Olson’s book Drawn by New York won the 2008 Association of Art Museum Curator’s Award for Excellence: Outstanding Catalogue Based on a Permanent Collection.

Olson's book Audubon’s Aviary won the 2013 Henry Allen Moe Prize for Catalogs of Distinction in the Arts of the New York State Historical Association.

Olson’s book Audubon’s Aviary won the 2013 Association of Art Museum Curator’s Award for Excellence: Outstanding Catalogue Based on a Permanent Collection.

Olson was awarded the Audubon Art Inspiring Conservation Award, John James Audubon Center at Mill Grove/Audubon Pennsylvania, 2017.

Olson’s book Making It Modern won the 2017 Frick Center for the History of Collecting’s biennial book prize for a distinguished publication on the history of collecting in America (with Margaret Hofer).
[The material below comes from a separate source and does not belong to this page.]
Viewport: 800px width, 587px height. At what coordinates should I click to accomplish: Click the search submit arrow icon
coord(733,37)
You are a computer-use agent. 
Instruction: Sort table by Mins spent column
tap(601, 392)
Olson received the 2020 Greater Hudson Heritage Network Award in Excellence, recognizing lifetime achievement as a curator, scholar, and advocate for New York art and history.

Minor planet 471301 Robertajmolson is named for Olson, in recognition of her identification of the star in a painting of the Adoration of the Magi by Giotto (circa 1303) as the 1301 apparition of Halley's Comet. This became the basis for naming the Giotto space mission.